Cancer fucked up my life in ways I can't even begin to explain here. The year it was all going down was the first year of the label, 2005, and that was the main reason I only got two records out that year. My friend Mauz who does Life Is Abuse had to physically assemble and ship out all the Graves At Sea/Asunder LP's for me because I was pretty much bedridden when it came out. Most of 2006 I spent recovering and getting used to my altered way of life, and also there was a lot of other personal upheaval that year, so getting six records out was pretty miraculous. 2007 again was characterized by enough personal problems that I felt like it somewhat affected the label. I felt I could have done better. Now I've moved out of the Bay Area and left behind a lot of bad memories and feel a lot more at ease up here in Cascadia. In a sense, I feel that 2008 might be the first year of 20 Buck Spin operating at full capacity. So I'm hoping I can get through it without any more bullshit going down. If it wasn't for bad luck I wouldn't have no luck at all.

What was life like before you gave birth to 20 Buck Spin?

Life pre-20 Buck Spin was still a lot of involvement with music. I worked at Necropolis Records in the early part of the century, and in the late 20th century I did a 'zine called Short Wave Warfare. Before that, I did a metal radio show at my high school radio station in Concord, CA. So I've been involved with this shit in one way or another for a long time. For most of that time, since I was 20, I've also had a daughter who is really way more important to me than any of this other stuff.

What's your daughter's response to your involvement in the metal community as well as the music you listen to?

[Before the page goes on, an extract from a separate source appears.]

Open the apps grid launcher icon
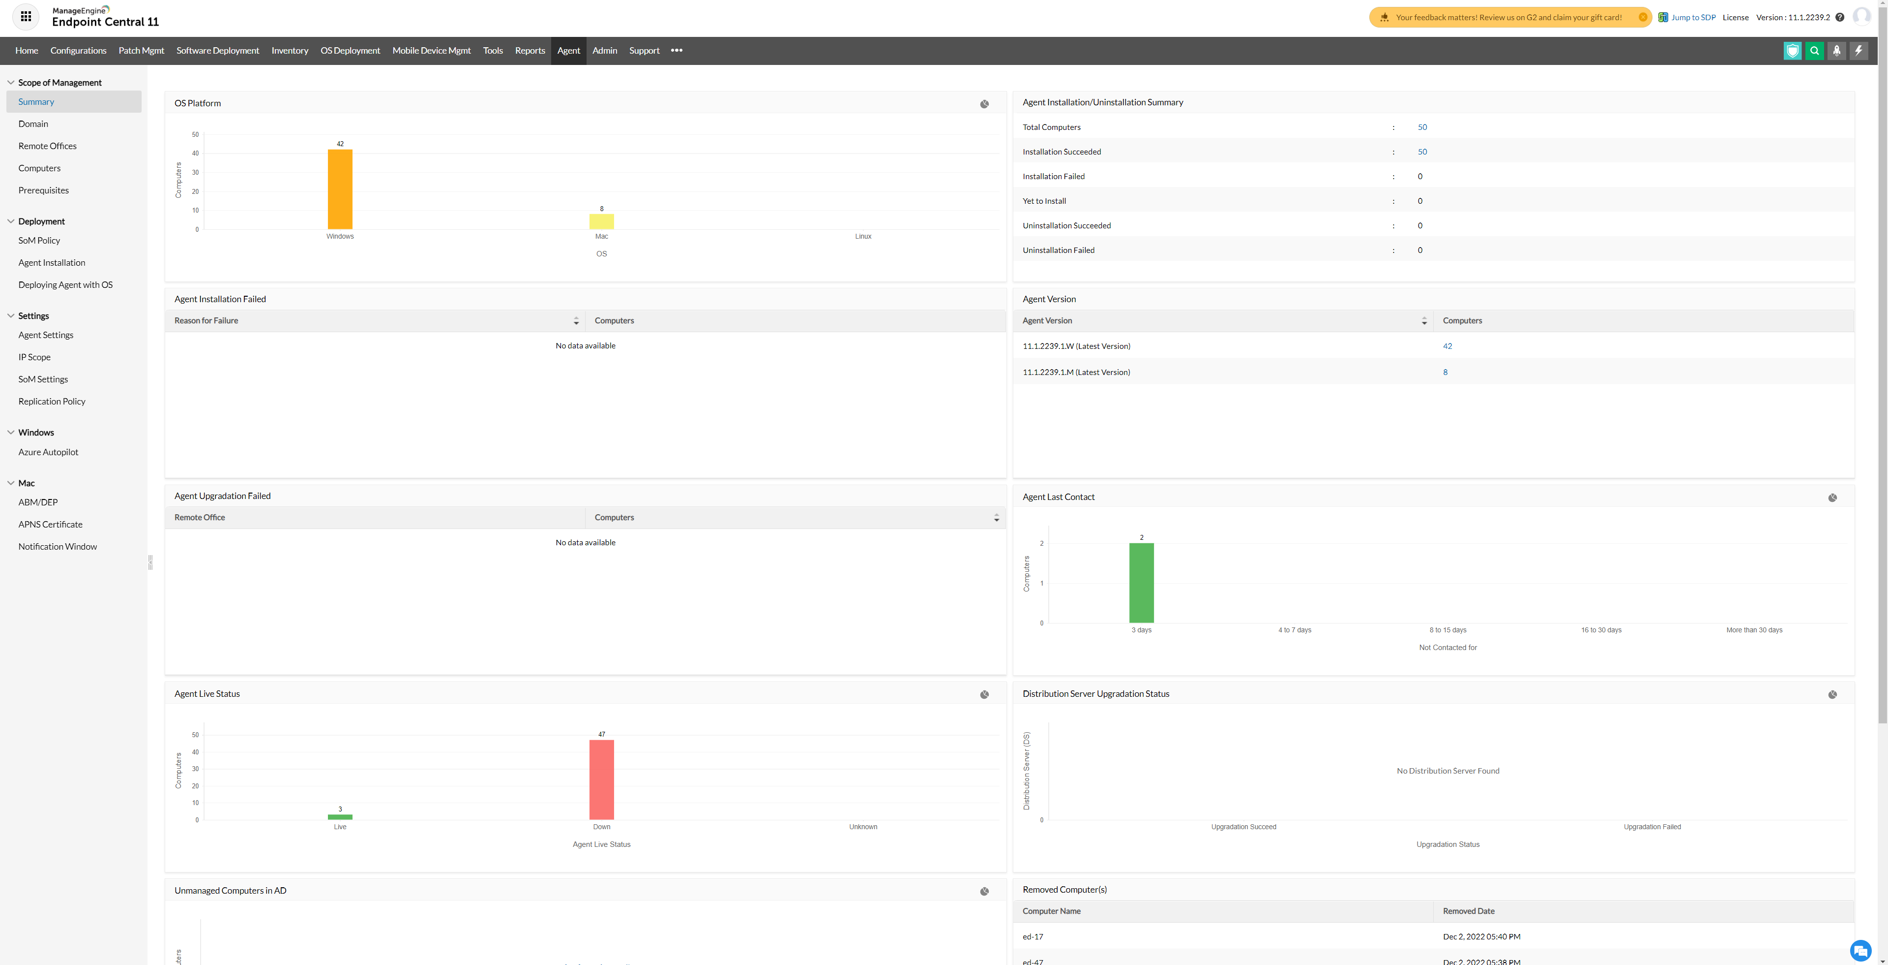 click(26, 16)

Thus far my daughter has little interest in metal - at 10 years old. I haven't pushed it on her 'cause I feel like when parents try too hard to get their kids into what they're into, the kids just reject it during their teen years. So she hears it, it's around, but she's never expected to like it or participate. Living in Olympia now, it's a good place for a girl to be into music. It's very female-friendly here. I think she'll really like the punk rock house shows that are such a big part of the Olympia music scene. I took her to a few shows at [924] Gilman Street when I was still living in the East Bay, and she enjoyed the social atmosphere of it. My daughter doesn't live in Oly yet, she's still in the Bay Area, but visits often and will probably move here in the near future. So, whatever she ends up being into is cool with me - kids need to be allowed to develop their own interests, not inherit their parents'. She loves Miley Cyrus right now, but I've managed to get her interested in stuff like Johnny Cash, Lush (she really loves "Ladykillers" and "Single Girl" [from 1996's Lovelife]), and Kimya Dawson. She's a really happy kid, and doesn't understand why metal dudes are always screaming about shit.

What do you wish to see happen with the label in the next five years?

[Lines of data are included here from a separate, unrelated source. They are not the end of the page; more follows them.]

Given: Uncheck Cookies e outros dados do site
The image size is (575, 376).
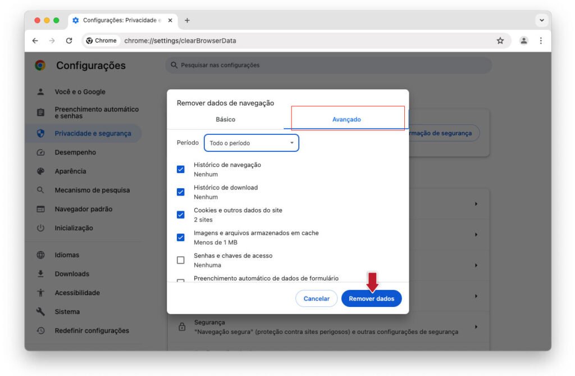Looking at the screenshot, I should (x=180, y=215).
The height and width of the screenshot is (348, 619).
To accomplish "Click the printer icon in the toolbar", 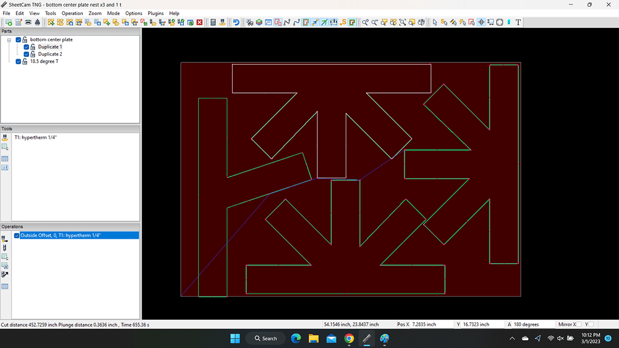I will click(27, 22).
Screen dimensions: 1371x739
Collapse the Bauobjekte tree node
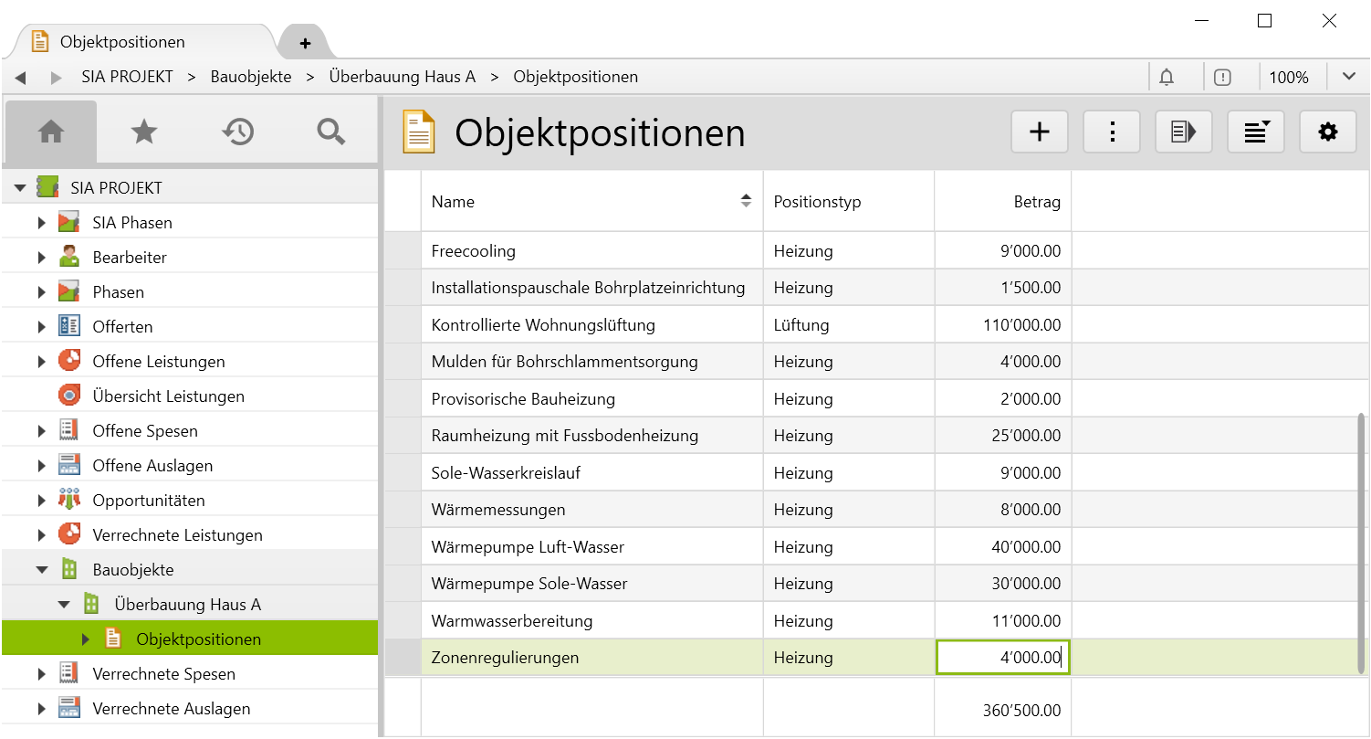tap(42, 570)
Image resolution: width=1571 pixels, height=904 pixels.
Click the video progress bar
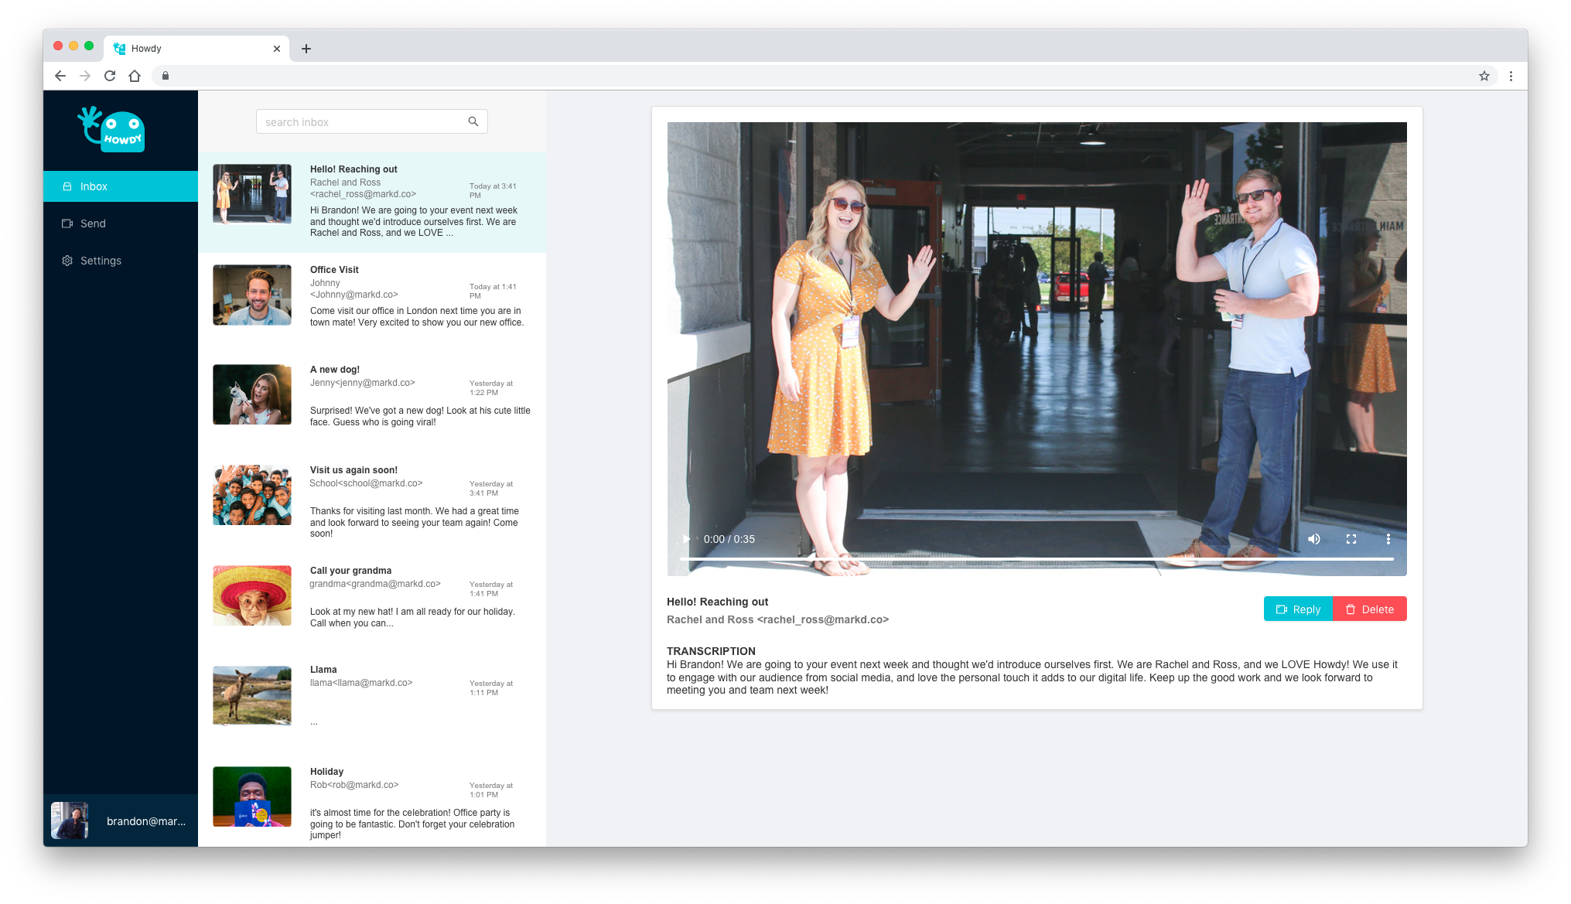click(1037, 558)
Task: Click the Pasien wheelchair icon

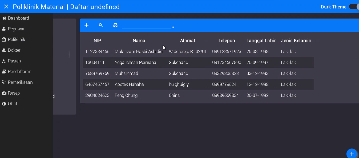Action: point(4,61)
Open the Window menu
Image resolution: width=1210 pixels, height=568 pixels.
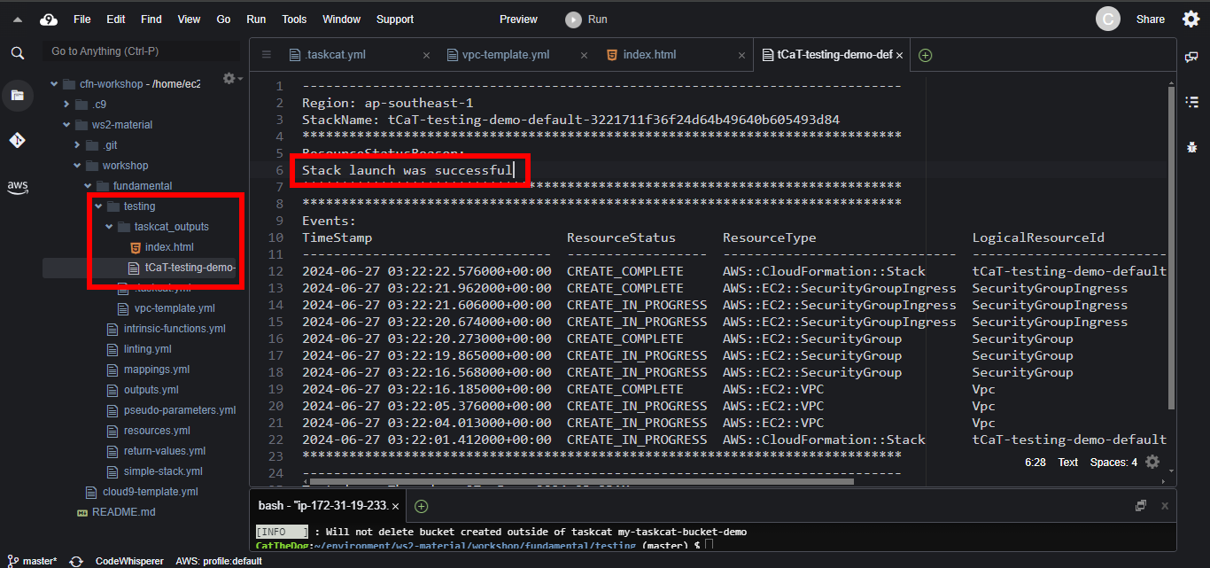[x=341, y=19]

I want it to grow in a way that allows me to work with more established bands I admire and respect, in addition to still trying to find a lot of newer, worthy bands. Dream bands to work with would be Darkthrone, Bohren Und Der Club Of Gore, Philip Jeck, Nurse With Wound, Eyehategod, Jack Rose, Daniel Higgs, Amps For Christ, and Corrupted among many others. I really just want to keep it relevant. It seems like after a certain amount of years, almost every label, with very few exceptions, seems to lose the ability to put out good records (I'm speaking mainly of metal labels here), even if they are bigger now then they were. In fact, it seems like that growth is directly related to the decline in good records. So, I hope I can avoid that pitfall. If it's starting to feel shitty, I really don't think I'll have a problem putting the whole thing to bed.

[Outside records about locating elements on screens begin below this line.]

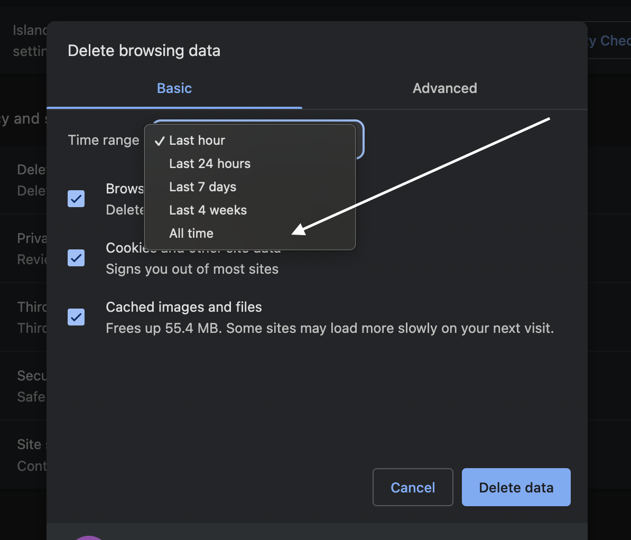631x540 pixels.
Task: Uncheck Cached images and files checkbox
Action: coord(76,317)
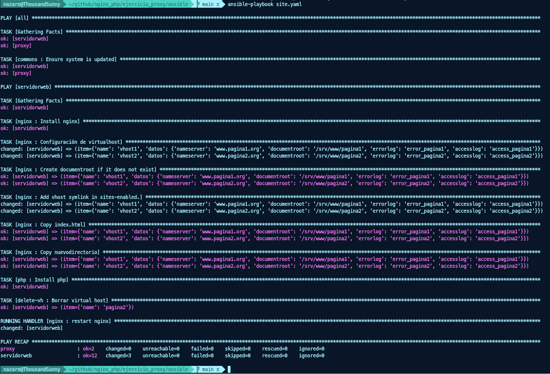Image resolution: width=550 pixels, height=374 pixels.
Task: Click the 'nginx : Copy index.html' task header
Action: pyautogui.click(x=43, y=224)
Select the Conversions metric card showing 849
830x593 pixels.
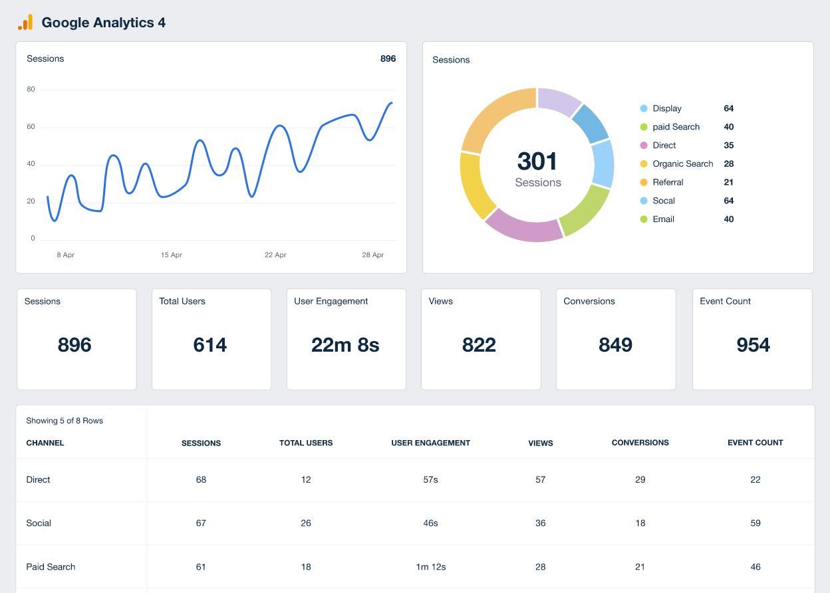point(616,339)
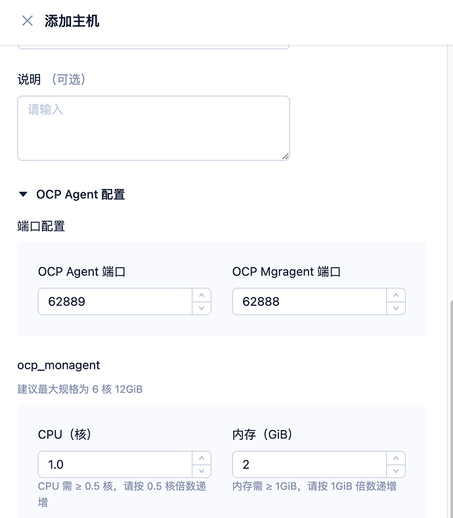This screenshot has height=518, width=453.
Task: Click the 添加主机 panel title
Action: coord(72,21)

I just bought a record store in Olympia called Phantom City Records. So in addition to the label, I'll be concentrating on that for a while as well. It's something I always wanted to do. Despite the shitty climate for selling music these days, I feel like I can make it work to the extent that it pays for itself and maybe even pays me a little. Mostly I just want to have fun with it, just like the label.